You see, Nadia is the biggest fighter; the happiest soul; the toughest cookie.  She wakes with a contagious smile after a night punctuated with pain. She giggles from her core during her long, drawn out doctor appointments at funny pictures she draws, happily taping them to the doctor's wall,  ignoring our discussions of her bodies' failure to keep up with her enormous spirit.  She used to use 10 sign language signs to make a joke after a frustrating, beleaguered hour of speech therapy, twinkling as she added each sign.  She decorated her ankle braces with puffy pant and pretended that she was walking on the moon, singing as she strapped the velcro tightly and shoved it into her special shoes. She tries each math problem with renewed optimism, even after years of slippery slopes of learning and holes in her understanding the size ofTexas.  Some days, after bringing home math work that is years above her grasp, she even says that it is her favorite subject because her teacher leaps across desks and she lights up, unwilling to see the bountiful dark corners of her limited number sense.  
 
 I think to myself, "Be like her."  Every time I feel myself crumple a little.
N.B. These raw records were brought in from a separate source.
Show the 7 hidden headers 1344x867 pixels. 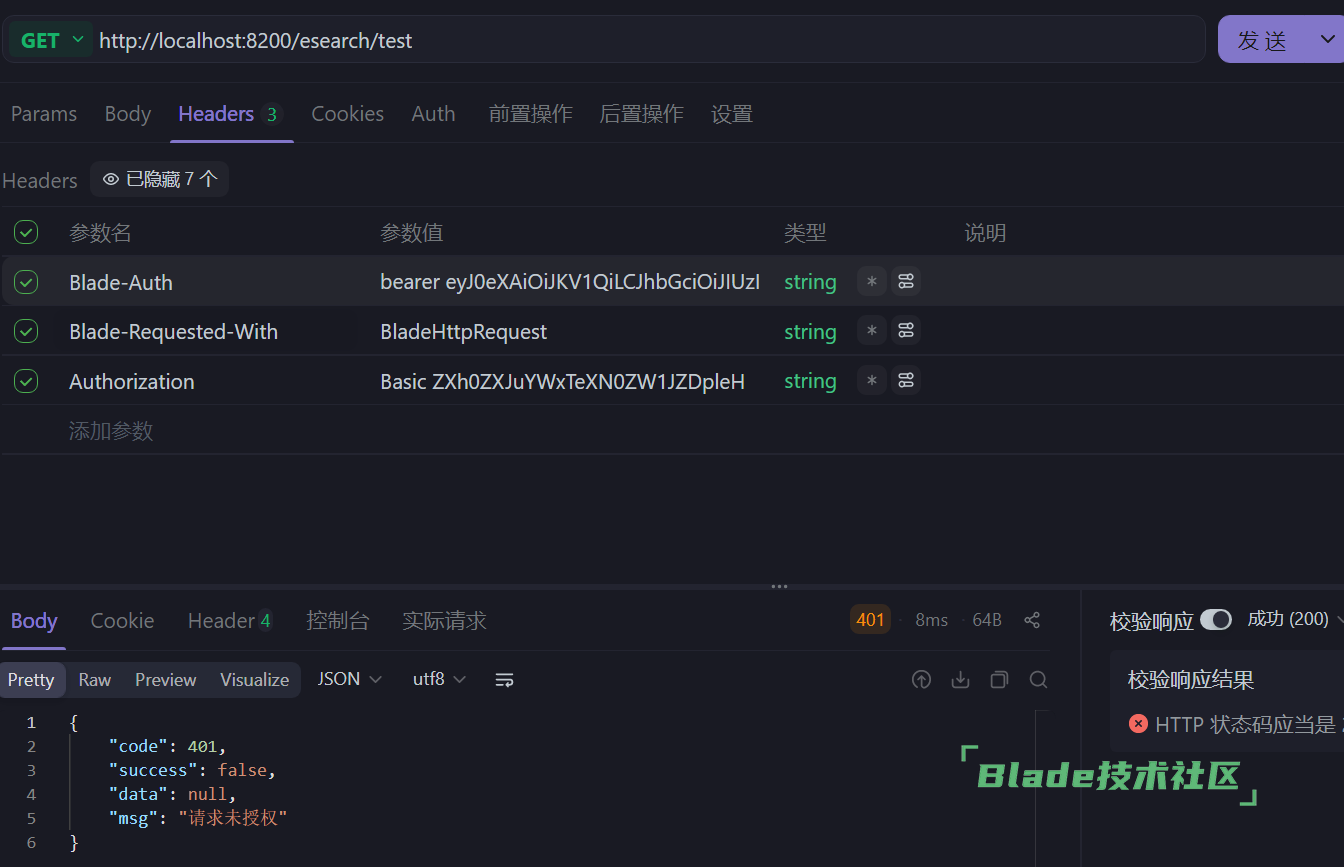coord(160,180)
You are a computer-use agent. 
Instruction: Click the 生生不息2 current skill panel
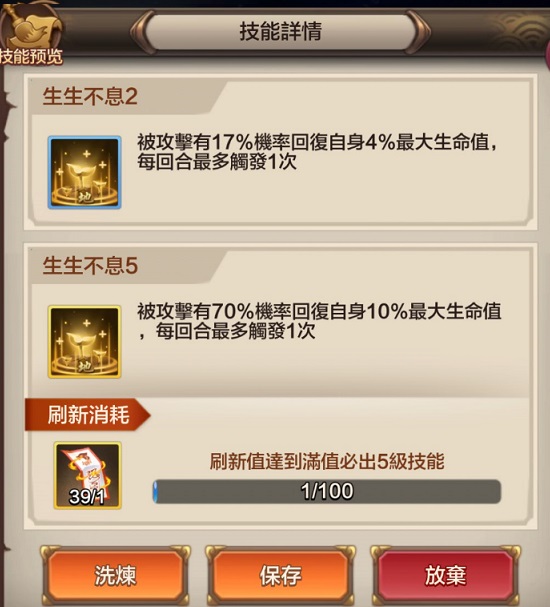coord(281,153)
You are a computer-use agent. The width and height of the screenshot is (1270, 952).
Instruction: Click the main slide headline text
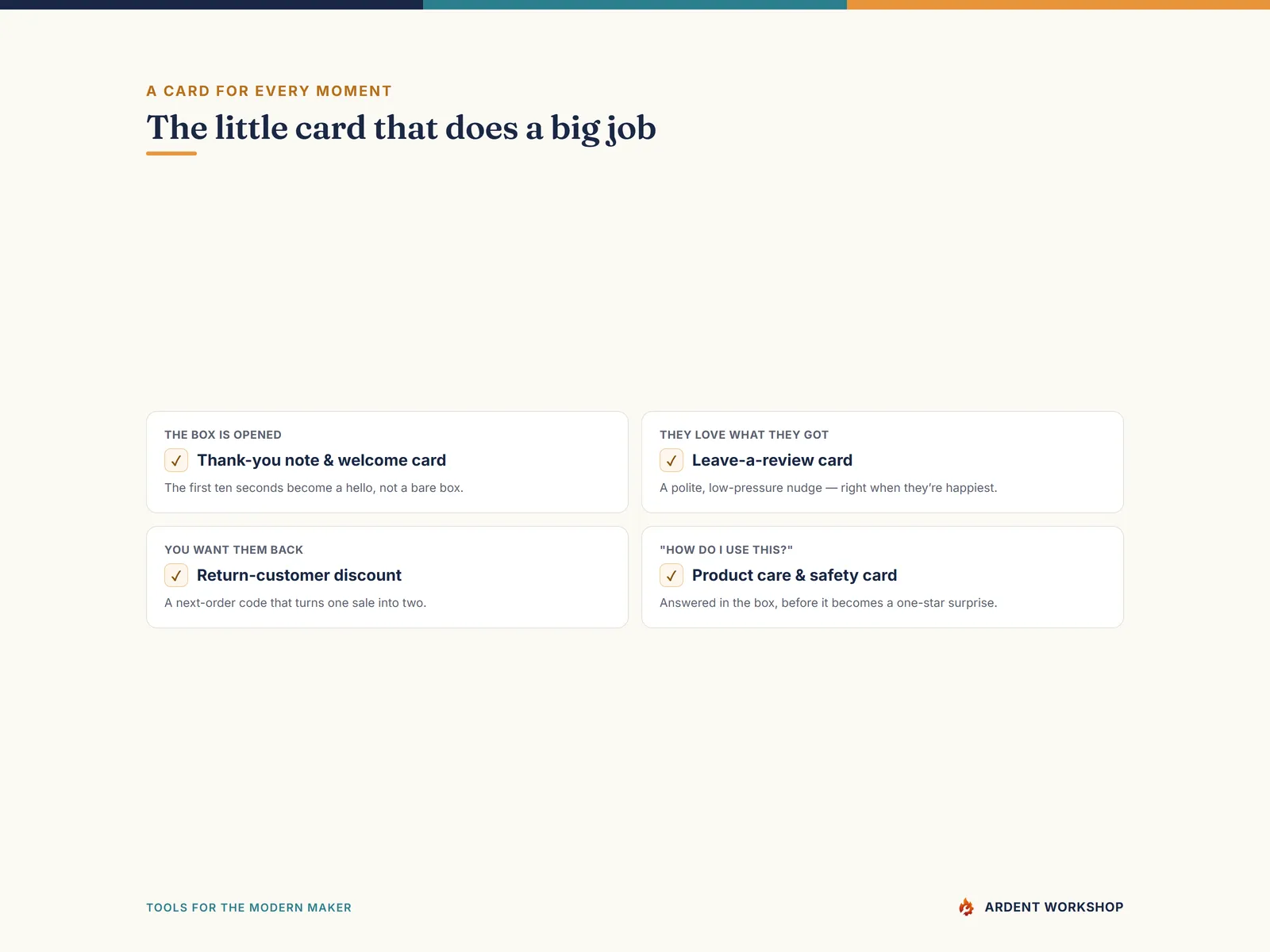[401, 128]
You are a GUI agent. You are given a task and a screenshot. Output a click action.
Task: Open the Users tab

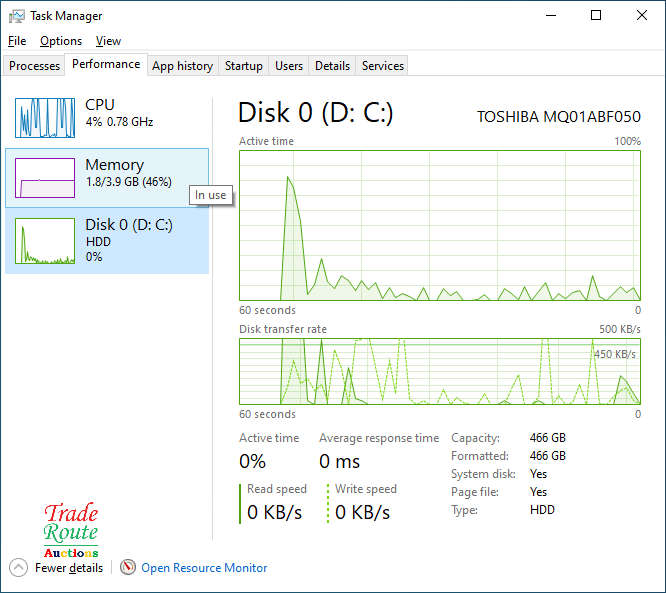pos(289,66)
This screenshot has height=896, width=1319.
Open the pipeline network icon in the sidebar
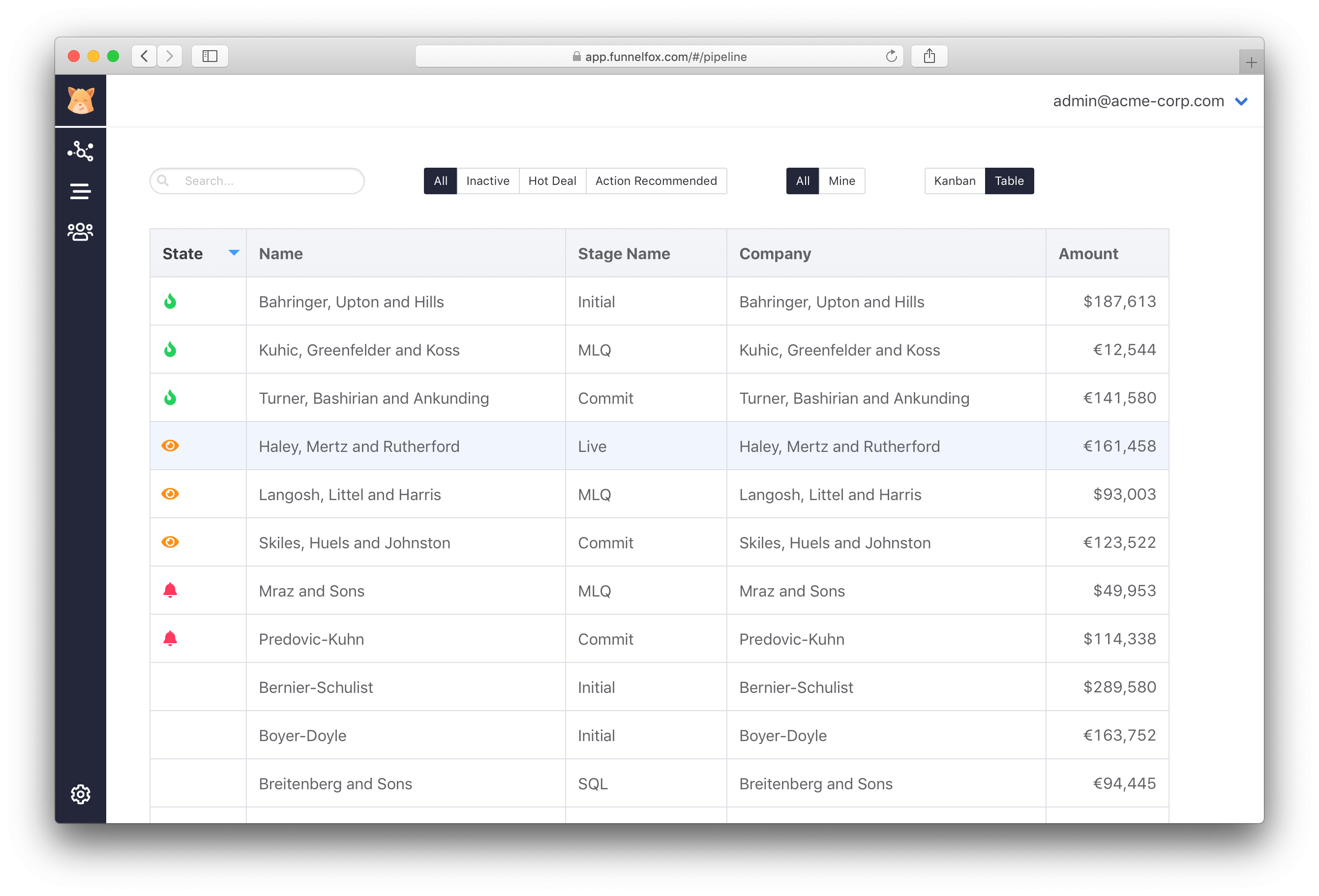coord(80,151)
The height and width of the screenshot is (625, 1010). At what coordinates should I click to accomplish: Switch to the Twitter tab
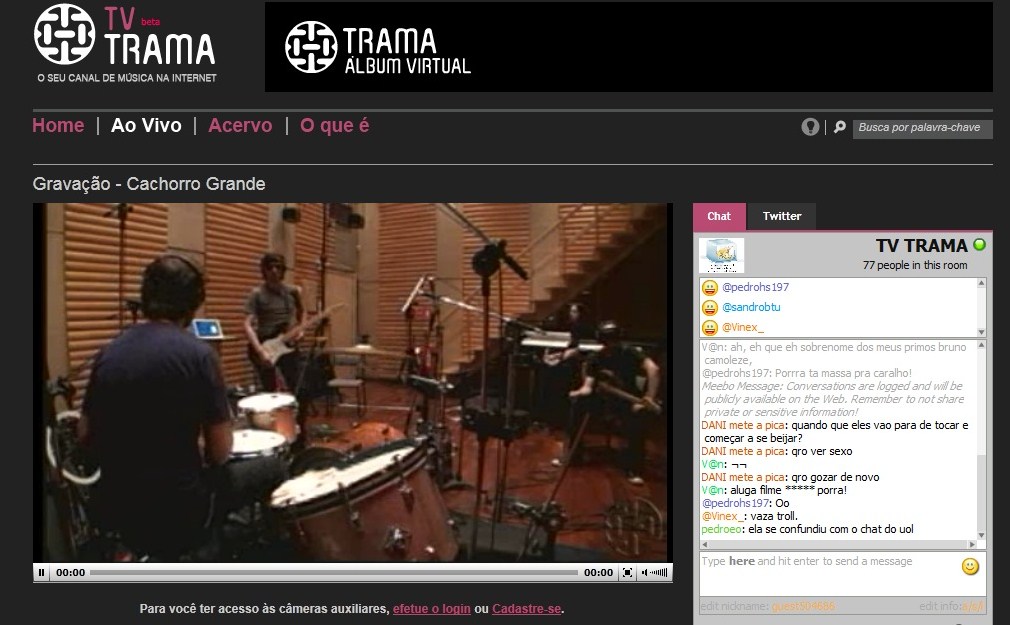tap(782, 216)
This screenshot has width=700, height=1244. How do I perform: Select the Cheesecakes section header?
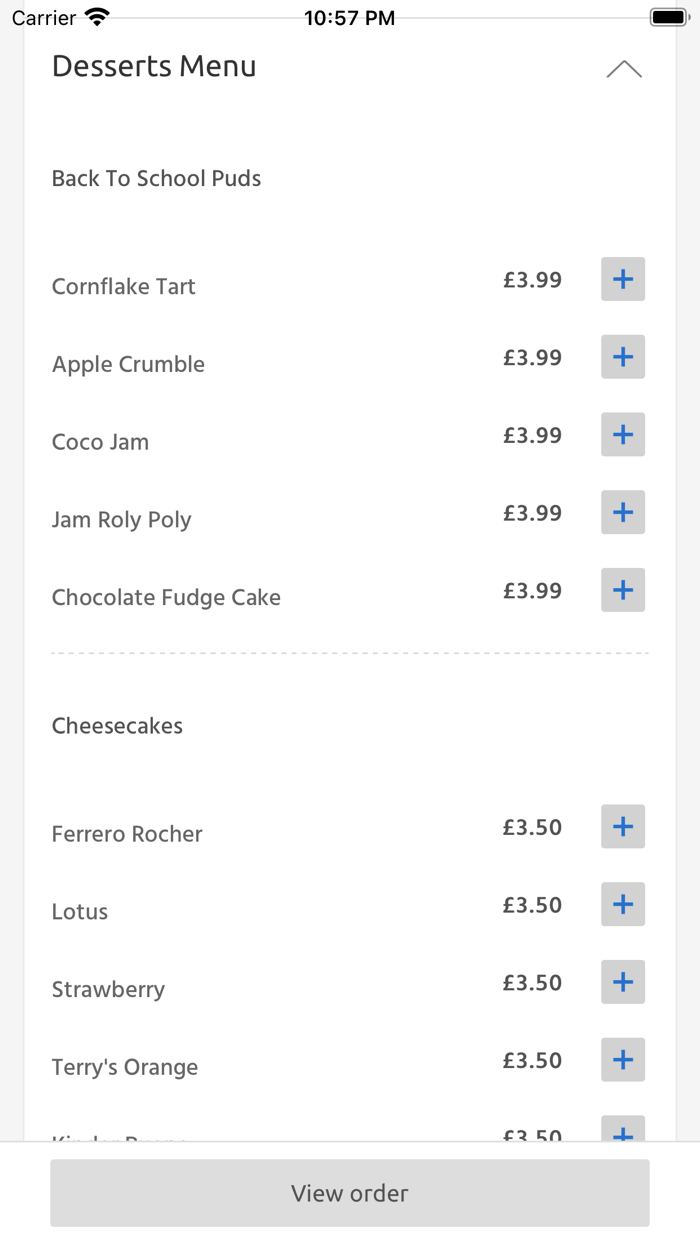click(x=117, y=726)
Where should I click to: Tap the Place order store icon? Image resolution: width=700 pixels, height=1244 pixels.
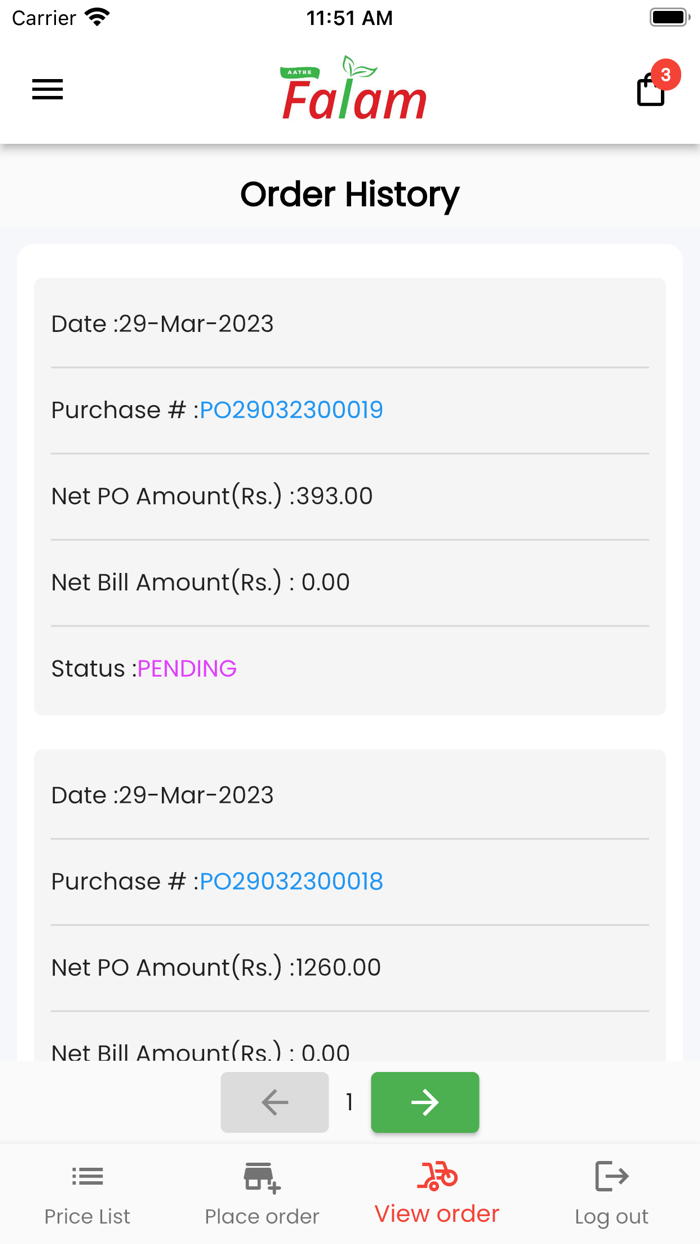point(262,1177)
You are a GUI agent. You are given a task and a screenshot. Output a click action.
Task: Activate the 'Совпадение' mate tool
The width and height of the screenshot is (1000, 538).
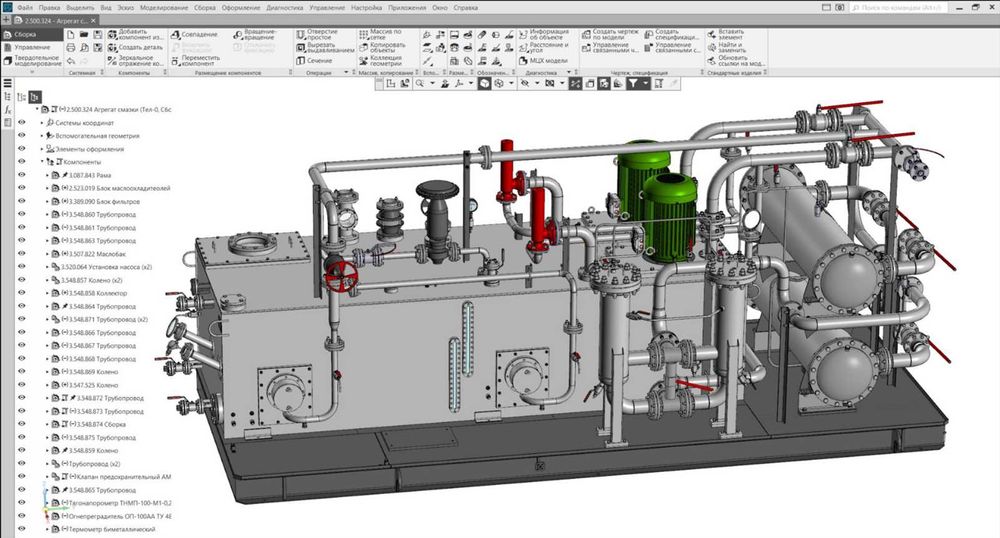[174, 34]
The same thought, "Be like her."  Strong, joyful, living in each moment.   But, every so often, when I'm reaching in my pocket for that wand and it isn't there, I know that sometimes, being like Nadia is also finding the words for her when she doesn't have them; finding the right path for her when others haven't had to travel her road.  When I listened to the IEP meeting tonight, I heard a lot of things that made me so proud, made me feel so grateful. Her incredible, heaven-sent teacher that I swear is an angel on earth. Her speech therapist who has adopted Nadia as one of her own and made a world of difference.  Our consultant who makes me feel like the future I want so badly for my daughter is within reach.  I'm grateful for the thing they all have in common--hope.  For Nadia. For her dreams. And selfishly, for my dreams for Nadia, the ones of her growing up and living happily ever after.
 
But, when I sat at the IEP tonight, I listened to the can'ts.  I listened to the list of reasons why there isn't a curriculum, a modified plan, to fit my child's deficient math comprehension, her deficient working memory, her deficient sense of time, of money, of numbers and I listened carefully and began to realize something very important.  I don't wish for others to have her deletion so that there is a clear path, or a well documented road.  I just wish life was easier for her. That there was a wand.  I listened to the can'ts and to the lists of what she is missing and it felt like a gigantic wave after my day of being washed against the tide of charts, surgeries and lists of odds, odds that although rare, define my child.   And then I thought of something that someone so dear to me shared recently,  a quote by Shel Silverstein,  "Listen to the Musn't's child, Listen to the Don't's. Listen to the Shouldn't's, the Impossibles, the Won't's. Listen to the Never Haves, then Listen close to me. ANYthing can happen, child, ANYthing can Be."  Somehow, today, that was just the ticket.  For that, and for my bright shining star of a daughter, I am incredibly grateful.